Sólo citaré escuetamente algunas impresiones desarrolladas por el profesor Mario Rodríguez Fernández, de la Universidad de Concepción, que comparto:

"Jaime Quezada, Floridor Pérez, Omar Lara, Manuel Silva Acevedo, Federico Schopf, Gonzalo Millán son grandes constructores de pliegues. Tal vez sea el último el que construye los pliegues más débiles, porque va en una línea de fuga destructora hacia los límites. En Millán el lenguaje poético se desata (se despliega) en la violencia del cuerpo, del grito (...) y avanza hacia el desgarramiento de todos los pliegues. Millán es el poeta de los sesenta en Chile más atraído por el vértigo de las orillas y su vacío irrespirable")[1]

Por lo que a mí atañe, intentaré abordar la difícil tarea de escribir sobre el amigo y el compañero de generación, cuando su muerte la tengo todavía atragantada y quizás no encuentre la distancia emocional suficiente para referirme con ecuanimidad a su vida y a su obra. Sólo sé que desaparecido el artista, necesariamente hacemos el inventario y el balance de sus trabajos y sopesamos el valor de aquello que entregó al juicio de la improbable posteridad, esa misma posteridad a la que el poeta Enrique Lihn solía aludir con indisimulada sorna.

Para empezar, diré que Gonzalo, tantas veces afectado por los altibajos de su destino, siempre me hizo recordar aquel aserto del escritor norteamericano Henry Miller sobre el poeta Blaise Cendrars. En su obra Los libros en mi vida, Millán afirma que Cendrars vivió en este mundo "con la vela encendida por los dos cabos", consumiendo su existencia a una velocidad e intensidad inauditas, sin reparar en los costos del desgaste. Pues bien, a su manera, me parece que Gonzalo hizo otro tanto. Con la misma avidez con que aspiraba el humo de sus incontables cigarrillos —tal como aparece retratado en sus Trece lunas (FCE, 1997)— apuró la copa de la vida hasta agotar las últimas reservas. Entonces aceptó la muerte con singular entereza, confiado en reencarnarse o en intentar escapar de la rueda ilusoria de Samsara, según expresó en sus últimas entrevistas.

========================================

> **TAREAS REQUERIDAS**
(A) Resume en menos palabras el párrafo del texto proporcionado que comienza con «Por lo que a mí atañe», sin perder sus datos principales.
(B) Prolonga el texto proporcionado sobre Gonzalo Millán a partir del punto en que termina.

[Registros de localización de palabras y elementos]
========================================

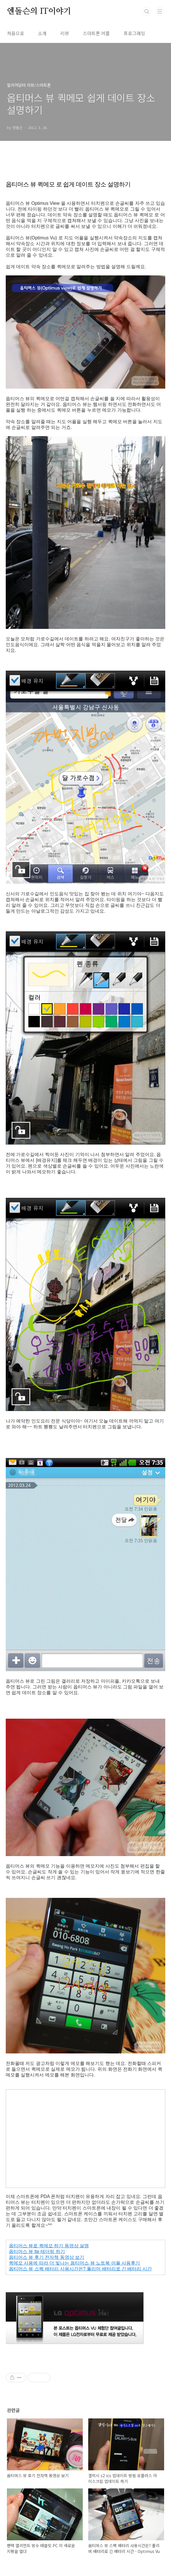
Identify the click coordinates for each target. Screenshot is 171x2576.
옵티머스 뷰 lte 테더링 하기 (37, 2251)
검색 (147, 11)
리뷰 (64, 33)
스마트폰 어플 (96, 33)
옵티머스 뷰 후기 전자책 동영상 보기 (46, 2257)
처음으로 (15, 33)
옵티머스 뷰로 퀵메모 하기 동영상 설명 (49, 2245)
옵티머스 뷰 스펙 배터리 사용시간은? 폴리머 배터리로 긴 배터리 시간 (80, 2268)
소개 (42, 33)
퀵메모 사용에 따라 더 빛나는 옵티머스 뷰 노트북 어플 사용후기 (74, 2263)
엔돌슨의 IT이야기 (39, 11)
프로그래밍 (134, 33)
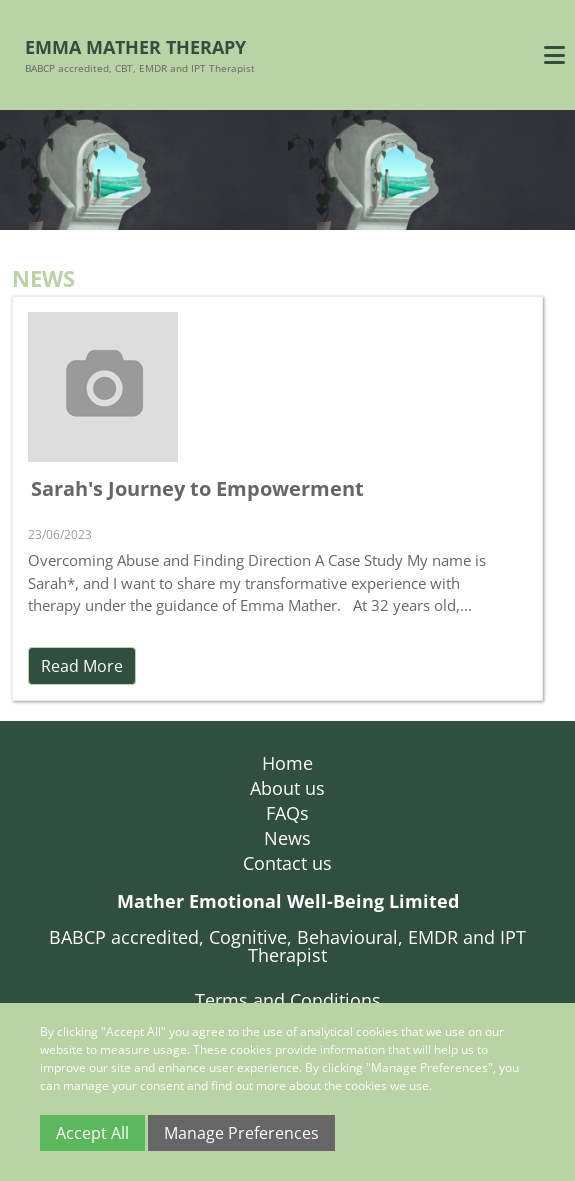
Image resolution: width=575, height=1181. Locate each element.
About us (287, 788)
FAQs (287, 813)
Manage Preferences (241, 1133)
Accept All (92, 1133)
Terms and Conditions (288, 1000)
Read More (82, 666)
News (287, 838)
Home (287, 763)
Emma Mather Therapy (135, 47)
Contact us (287, 863)
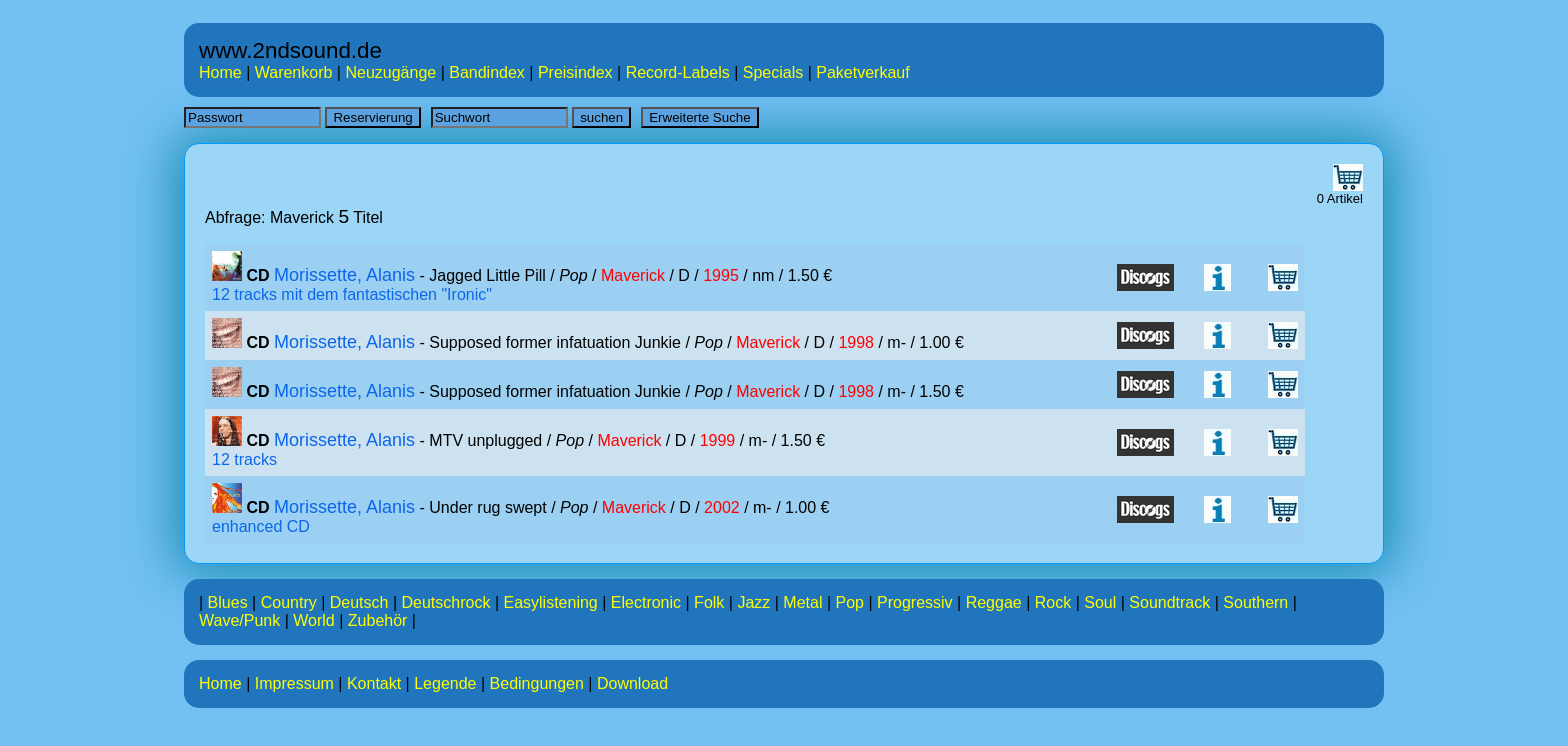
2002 (722, 507)
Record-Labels (678, 72)
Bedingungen (537, 683)
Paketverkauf (862, 72)
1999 (718, 440)
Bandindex (487, 72)
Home (220, 72)
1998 (856, 342)
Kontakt (374, 683)
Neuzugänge (390, 72)
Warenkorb (294, 72)
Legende (445, 683)
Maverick (633, 275)
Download (632, 683)
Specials (773, 72)
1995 (721, 275)
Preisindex (575, 72)
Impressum (294, 683)
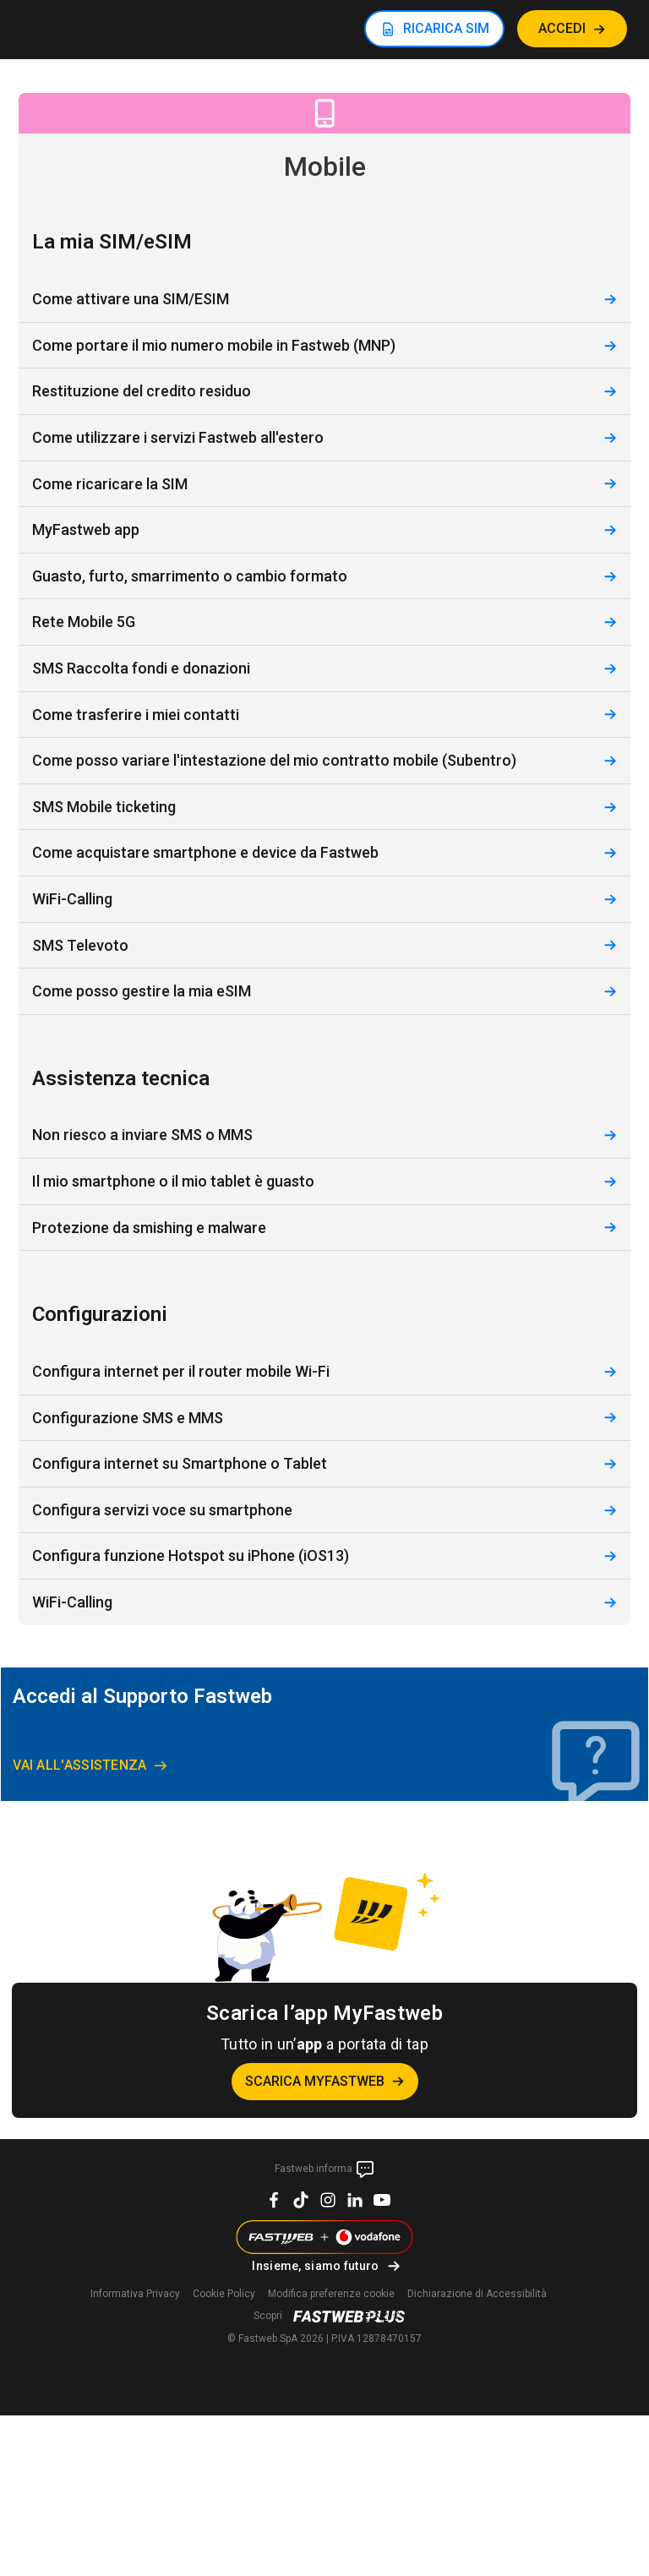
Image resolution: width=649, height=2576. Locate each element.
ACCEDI (562, 28)
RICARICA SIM (446, 28)
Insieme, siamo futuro (315, 2266)
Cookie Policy (224, 2294)
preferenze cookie (331, 2294)
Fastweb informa (325, 2169)
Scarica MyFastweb (314, 2081)
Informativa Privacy (135, 2294)
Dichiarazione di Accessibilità (477, 2294)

========================================

> **RESPUESTAS**
(A) Se intentará la difícil tarea de escribir sobre un amigo y compañero de generación cuya muerte todavía pesa. Por eso quizás falte la distancia emocional para hablar con ecuanimidad de su vida y su obra. Al desaparecer un artista, inevitablemente se hace el inventario y el balance de sus trabajos. También se sopesa lo que entregó al juicio de la improbable posteridad, a la que el poeta Enrique Lihn aludía con indisimulada sorna.

(B)
Es que por un cabo de su existencia. Millán absorbía la realidad, los seres, los lugares y las cosas mediante la lúcida percepción de quien contempla los fenómenos con la acuciosa objetividad de un investigador, pero haciendo intervenir todos los instrumentos de sus sentidos, sobre todo la visión, al punto de exacerbar la agudeza de su mirada hasta condensar el fenómeno poético desnudo, desprovisto de todo adorno, capaz de expresar la mayor cantidad de cosas con el mínimo de palabras, como él mismo señalaba. Esta operación le significaba una concentración intensa y hasta enervante en su trabajo, y todo lo demás quedaba de lado. Sólo el cigarrillo, como el bastón blanco del (en este caso) vidente.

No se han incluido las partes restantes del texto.